Burning Man Series Part 3
Burning Man has been an essential part of my life since I attended the event for the first time in 2015. Once I got back from the Burn, I could not stop talking about it. I’m petty sure my friends got sick and tired of me and at times wished they hadn’t invited me out.
Whenever I mention Burning Man, I notice that a lot of people are not familiar with Burning Man or have an incorrect image of what the event actually is. Yes, there is a lot of partying going on, but for me the Burn represents so much more. It’s a place where many, many lessons will be learned; it’s a place that extended and transcended my boundaries and that’s why I’ll forever cherish this place.
Being born and raised in Amsterdam, I always considered myself a quite open-minded person. I thought that things that deviated from ‘my normal’ weren’t able to ‘shock’ me, but at Burning Man I quickly learned that there was so much more room for me to push my boundaries. I learned to be so much more tolerant and accepting to things that were completely out of my ‘bubble;’ I learned to step out of that comfort zone. I’ve been so much more adventurous in life ever since:
One of the most interesting memories I hold is one from the first time I attended the Burn. I was excited, intimidated and a little scared at the beginning. I just had no clue what to expect and as a result I had my guard up a little. On day two, one of my camp mates wanted to check out some workshop. I was a little clueless on what the theme of the workshop was, but decided to tag along anyway. We arrived at the workshop a little late, but nonetheless were still welcome to join. The workshop had several rounds, in which you had to try to emotionally connect to a random stranger. Each round you had to change partners. I was a little sceptical during the workshop, as during one of the rounds we had to hold each other as if you were holding a baby.
Yes, I had no idea who this chick in front of me was, and I had to lay in her arms for 7 minutes as if I were a little baby.
Uhmm, awkward much?
Anyway, during the last round we had to sit across from someone and look each other in the eyes for 7 minutes straight, without speaking. Two minutes in I started crying my eyes out. I didn’t know what the hell was going on. This person across from me didn’t do anything but smile at me, so why was I crying?! The remaining five minutes I continued to cry. My partner didn’t say anything verbally, but the way he looked at me while I was crying was very comforting. Once the round ended, we didn’t exchange names or ask each other where we were camping; we only exchanged a hug and I said: “Thank you!” Afterwards. It felt as if a weight had lifted off of my shoulders. All of the fear and anxiety I had towards the rest of my Burn had evaporated and I realized I just had to let the week happen. I embraced every little thing that happened: every stranger that talked to me, smiled at me, or wanted to hug me, each failed plan, all of the dust storms and cold nights.. I embraced it all.
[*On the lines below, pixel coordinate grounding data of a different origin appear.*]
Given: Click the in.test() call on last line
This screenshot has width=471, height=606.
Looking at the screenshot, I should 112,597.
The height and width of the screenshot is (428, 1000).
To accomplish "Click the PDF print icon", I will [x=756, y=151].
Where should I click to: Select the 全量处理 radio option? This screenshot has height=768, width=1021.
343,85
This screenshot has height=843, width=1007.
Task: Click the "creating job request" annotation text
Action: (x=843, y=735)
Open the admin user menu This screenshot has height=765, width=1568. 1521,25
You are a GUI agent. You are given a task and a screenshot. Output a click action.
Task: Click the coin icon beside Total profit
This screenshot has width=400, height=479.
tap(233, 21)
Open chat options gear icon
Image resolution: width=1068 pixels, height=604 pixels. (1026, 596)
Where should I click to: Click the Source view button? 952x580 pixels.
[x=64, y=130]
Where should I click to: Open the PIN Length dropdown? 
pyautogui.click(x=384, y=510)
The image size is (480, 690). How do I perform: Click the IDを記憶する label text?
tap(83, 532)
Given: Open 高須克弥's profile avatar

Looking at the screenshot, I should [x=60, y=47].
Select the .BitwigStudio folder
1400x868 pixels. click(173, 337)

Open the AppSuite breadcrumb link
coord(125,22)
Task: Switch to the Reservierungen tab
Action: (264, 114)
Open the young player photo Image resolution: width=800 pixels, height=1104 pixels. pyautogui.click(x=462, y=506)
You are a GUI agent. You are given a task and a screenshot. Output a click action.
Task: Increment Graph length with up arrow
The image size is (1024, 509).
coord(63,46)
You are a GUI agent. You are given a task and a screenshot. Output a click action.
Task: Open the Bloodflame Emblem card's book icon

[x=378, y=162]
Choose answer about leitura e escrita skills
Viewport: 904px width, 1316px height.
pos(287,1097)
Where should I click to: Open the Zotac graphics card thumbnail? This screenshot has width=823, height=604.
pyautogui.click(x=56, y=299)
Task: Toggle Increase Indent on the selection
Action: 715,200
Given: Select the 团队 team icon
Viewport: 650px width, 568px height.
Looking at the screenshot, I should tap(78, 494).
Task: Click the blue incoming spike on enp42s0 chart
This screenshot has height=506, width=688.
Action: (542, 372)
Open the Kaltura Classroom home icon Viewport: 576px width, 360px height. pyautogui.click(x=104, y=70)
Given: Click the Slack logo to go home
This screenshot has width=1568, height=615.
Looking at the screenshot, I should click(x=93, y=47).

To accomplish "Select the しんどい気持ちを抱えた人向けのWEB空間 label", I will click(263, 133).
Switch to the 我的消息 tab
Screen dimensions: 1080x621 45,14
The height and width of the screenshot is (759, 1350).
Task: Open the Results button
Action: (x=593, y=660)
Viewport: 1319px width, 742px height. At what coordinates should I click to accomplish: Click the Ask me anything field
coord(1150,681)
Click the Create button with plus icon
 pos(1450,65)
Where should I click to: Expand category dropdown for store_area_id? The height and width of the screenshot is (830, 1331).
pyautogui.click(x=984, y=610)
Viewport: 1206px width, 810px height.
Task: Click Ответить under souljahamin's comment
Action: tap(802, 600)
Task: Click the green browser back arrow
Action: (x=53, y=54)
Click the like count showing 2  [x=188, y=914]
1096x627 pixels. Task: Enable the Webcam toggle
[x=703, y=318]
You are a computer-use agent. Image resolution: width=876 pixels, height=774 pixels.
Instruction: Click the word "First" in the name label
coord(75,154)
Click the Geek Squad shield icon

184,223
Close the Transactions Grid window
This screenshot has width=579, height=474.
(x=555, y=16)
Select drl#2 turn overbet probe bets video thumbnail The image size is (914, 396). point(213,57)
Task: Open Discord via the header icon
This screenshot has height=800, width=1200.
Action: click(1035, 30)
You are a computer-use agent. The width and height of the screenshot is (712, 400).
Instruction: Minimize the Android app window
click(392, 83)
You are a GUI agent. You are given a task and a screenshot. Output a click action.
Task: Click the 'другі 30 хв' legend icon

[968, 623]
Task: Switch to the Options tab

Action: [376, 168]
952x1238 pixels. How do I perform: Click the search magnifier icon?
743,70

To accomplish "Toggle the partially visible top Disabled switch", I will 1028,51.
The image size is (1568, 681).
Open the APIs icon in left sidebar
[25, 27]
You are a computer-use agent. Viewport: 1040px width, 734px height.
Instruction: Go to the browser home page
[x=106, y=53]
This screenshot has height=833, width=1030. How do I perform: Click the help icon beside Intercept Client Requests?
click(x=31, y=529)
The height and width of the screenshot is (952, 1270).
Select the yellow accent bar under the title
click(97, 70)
Once the Burn was over, I tried to take that same mentality home and embrace the things that life threw my way. As a result, I met many beautiful people that inspire, encourage and love me. I’ve managed to broaden my horizon and accept new things and elements in my life. I’ve made life-changing decisions and I am proud of how I’ve managed to let things just happen. Finally, I can say that life has been way more exciting since that first Burn, and I can’t wait to see what lessons I’ll be learning this year.